Measuring Air Velocity in a Kiln

      Airflow is usually measured exiting the kiln. Here are some details on good practice. June 13, 2014

I have three questions regarding measuring air flow through a kiln. We are currently using an Alnor Velo Jr. to measure air speed; however itís the placement of the device that we are arguing about. The kiln operator on site says that the device should be held at the entering air side of the lumber in the kiln. I argue that it should be on the leaving air side. I have only been able to find one reference to this at all, in the USDA report Quality Drying of Hardwood Lumber FLP-IMP-GTR-2. In it, it indicates leaving side, but the kiln operator insists that itís a typo. Could you please help swing the consensus one way or the other? Also, I have read from Dr. Fred Lamb on this site that hardwood drying should have an air flow of about 350f/m. Would that be measured at air-in, or at air-out, or just based on fan volume calculations? Finally, I read that higher EMC readings on the air-leaving side can suggest insufficient air flow. How much variation should there be before having to take corrective action?

Forum Responses
(Commercial Kiln Drying Forum)
From Gene Wengert, forum technical advisor:
We are always measuring leaving air flow. Remember that what goes in must come out. You will see the same instructions in Drying Hardwood Lumber, p.14. It is next to impossible to measure entering air accurately, especially with the instrument that you have. It depends on the species with respect to the air flow; 350 fpm is too high for green oak and for many species of 8/4 and thicker. For maple and other white woods, 350 is likely too low. For air-dried, 350 is ok, but it is not required to be so high, so many operations reduce the fan speed to save energy. With a wet bulb, lower air flow can mean an error in WB temperature. Lower air flow can mean less heat form the steam pipes. This is covered in Drying Hardwood Lumber, p.14 -21. The lower the air flow, the higher the exit EMC above the entering EMC. This is true. Higher air flow means faster drying and for some woods, too fast can mean quality loss. Plus 10% faster can mean nearly twice the energy use.

From contributor D:
I would think that 350 for green oak would be acceptable if the humidity was high enough. Am I wrong?

From contributor O:
The measurement of air flow through lumber is an inexact science at best. I have taken flow readings with ten readings coming up with ten different results in the same kiln. Let's throw in: not a perfect loading, various thickness, various species, various moisture contents and amount of venting changing static pressure. That should be enough to make you feel less than confident with any numbers you may obtain. With dead green white oak you run a fine line between check development from excess airflow and stain/mold/wet pockets from too little air. Comparing hygrometer readings on the exiting side of the loading with wet bulb readings will help. Move the air just enough to keep the dry bulb reading just a bit higher than the wet bulb. That's the best you can do.

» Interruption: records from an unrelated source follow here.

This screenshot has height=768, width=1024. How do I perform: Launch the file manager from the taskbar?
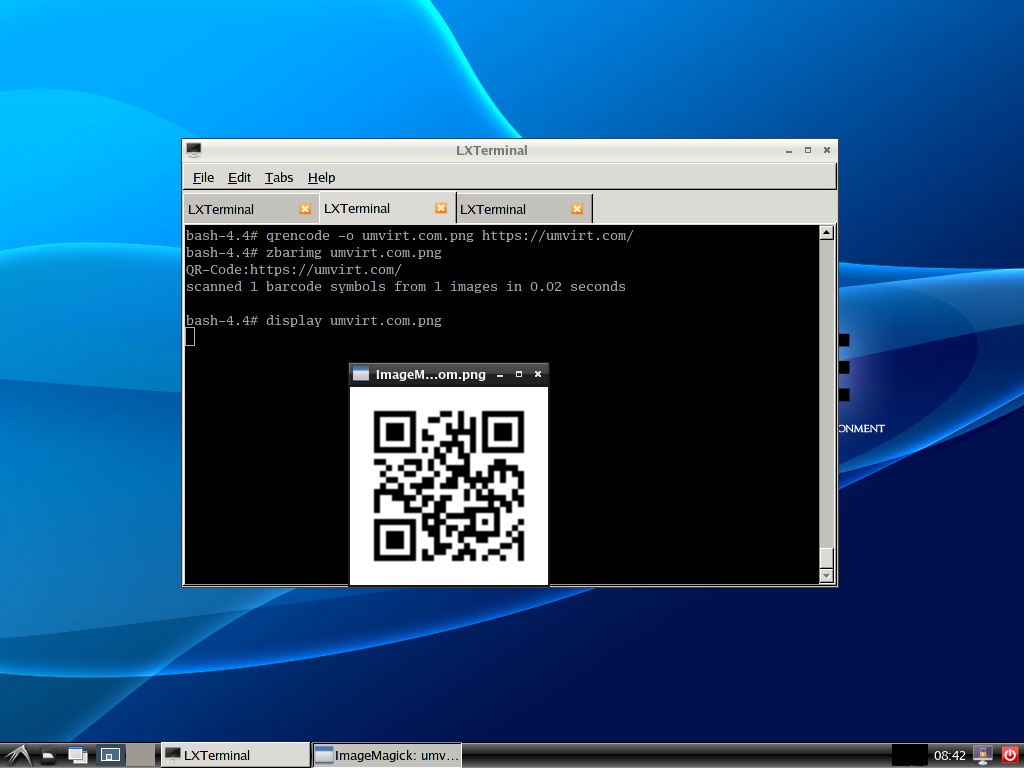point(48,755)
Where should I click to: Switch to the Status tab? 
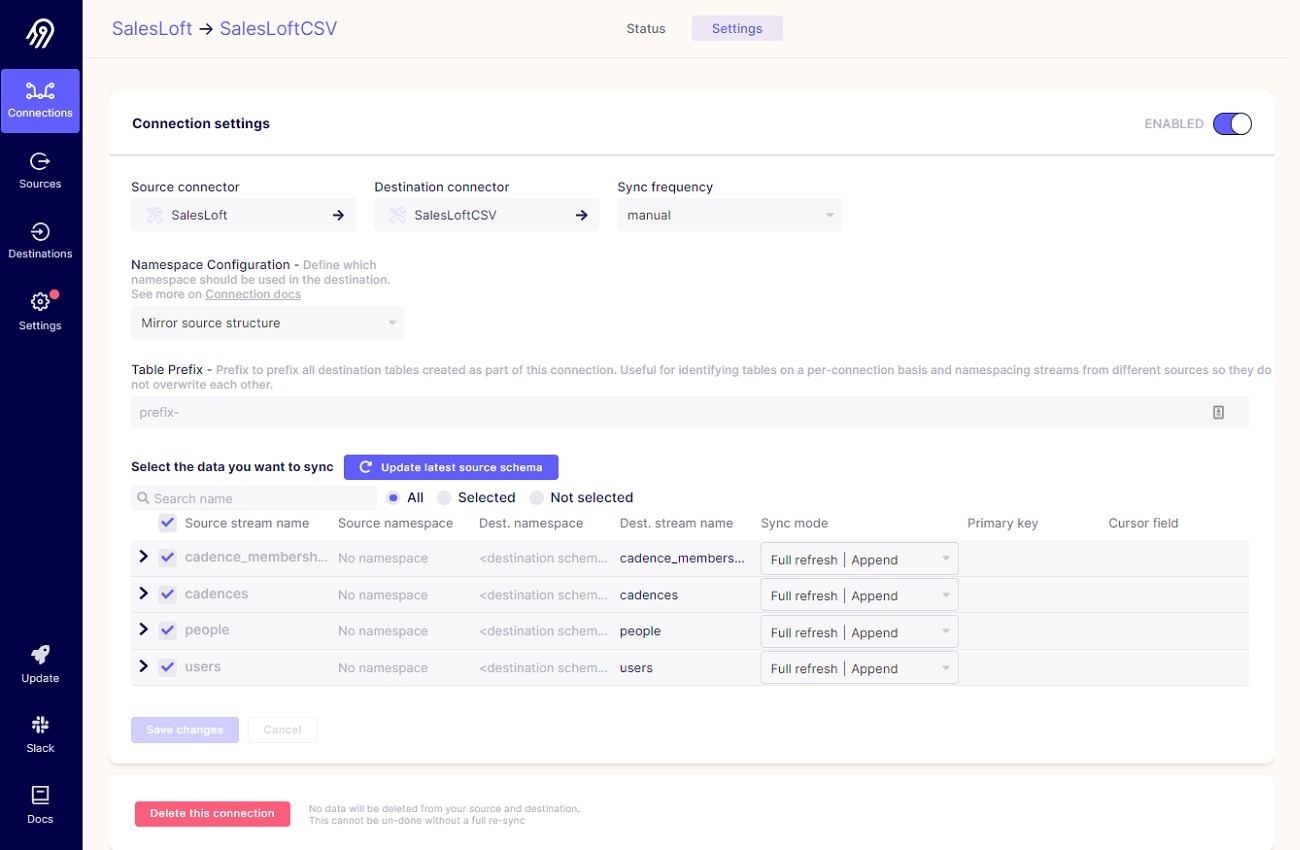646,29
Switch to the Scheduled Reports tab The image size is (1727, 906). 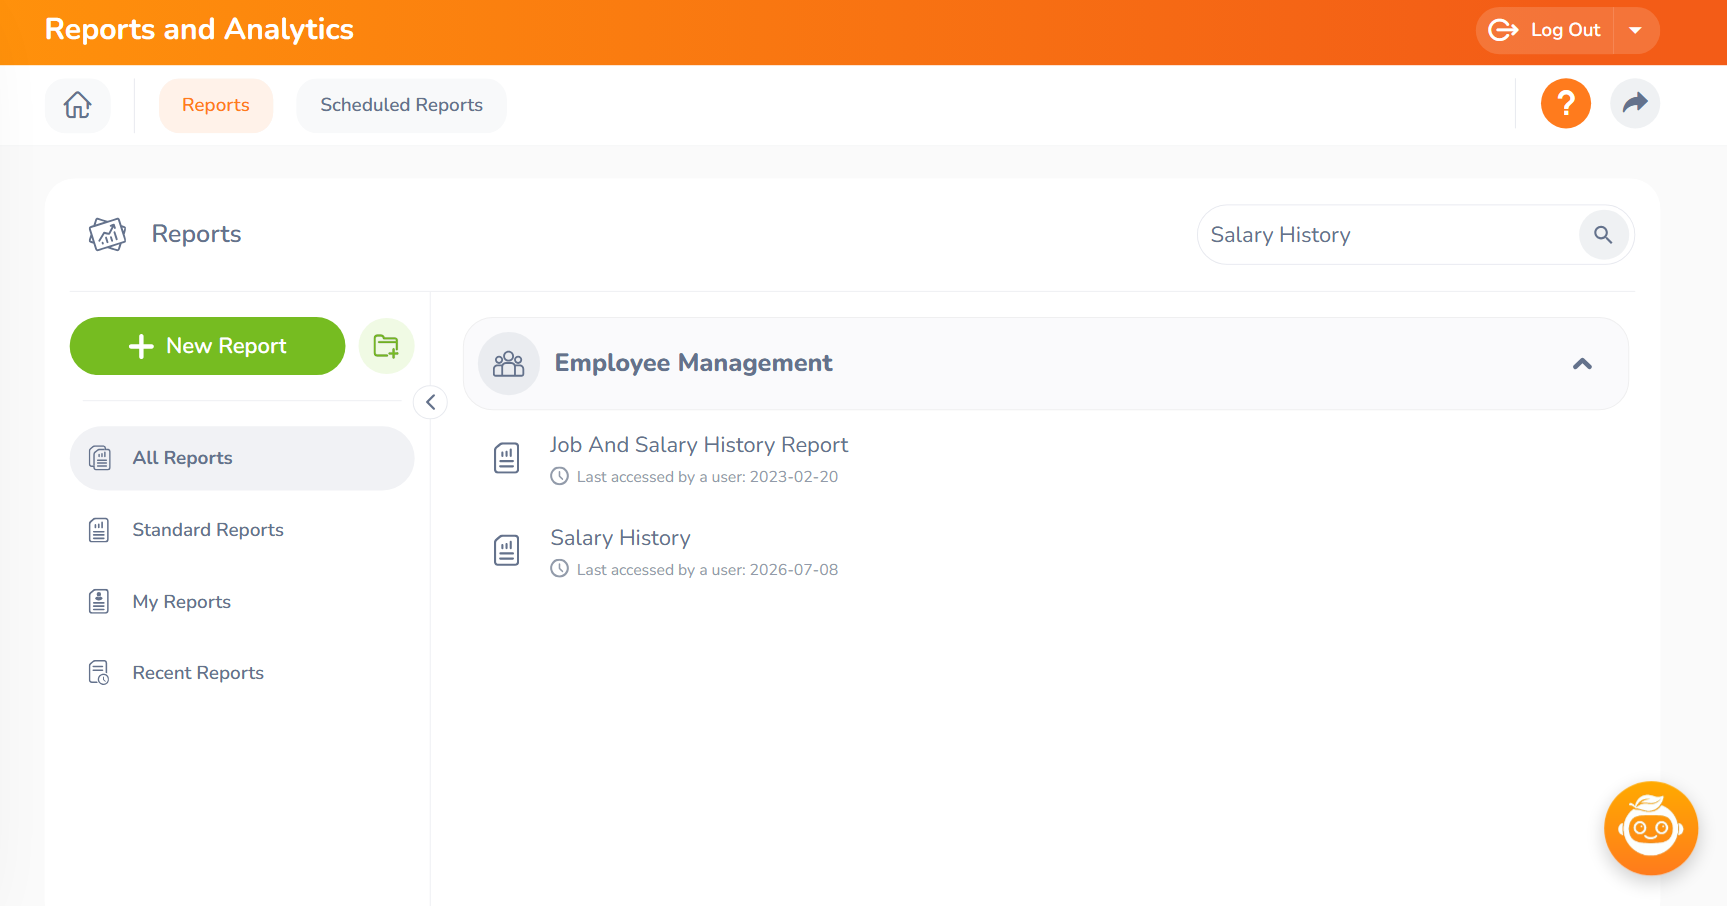pos(401,105)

From Gene Wengert, forum technical advisor:
When using a portable hygrometer or psychrometer in a kiln you need a temperature measurement of at least 1/2 degree F accuracy. I have seen commercial units in a brass holder with every two degrees marked on the thermometer and they are worthless for kiln drying.

From Contributor L:
Any air flow testing we have done or have been taught has always been done on the exiting air. We have always found a hot wire meter to be more accurate than the fan type. But with either one there can be quite a difference if it is not aligned to the flow properly.

From Contributor K:
Gene, you had mentioned that the hygrometer/psychrometer used should be within .5%. Do you have a recommendation of a reliable instrument? The one used at our facility seems to me inadequate for our drying purposes.

From Gene Wengert, forum technical advisor:
I would be very satisfied with 2% or 3% RH accuracy. It is a moisture meter that should be 0.5% MC. Also, the RH measurements (or EMC or WB/DB) should give about 1% Rh accuracy or maybe 2% RH. To do that, WB/DB needs to be 1/2 degree F accuracy.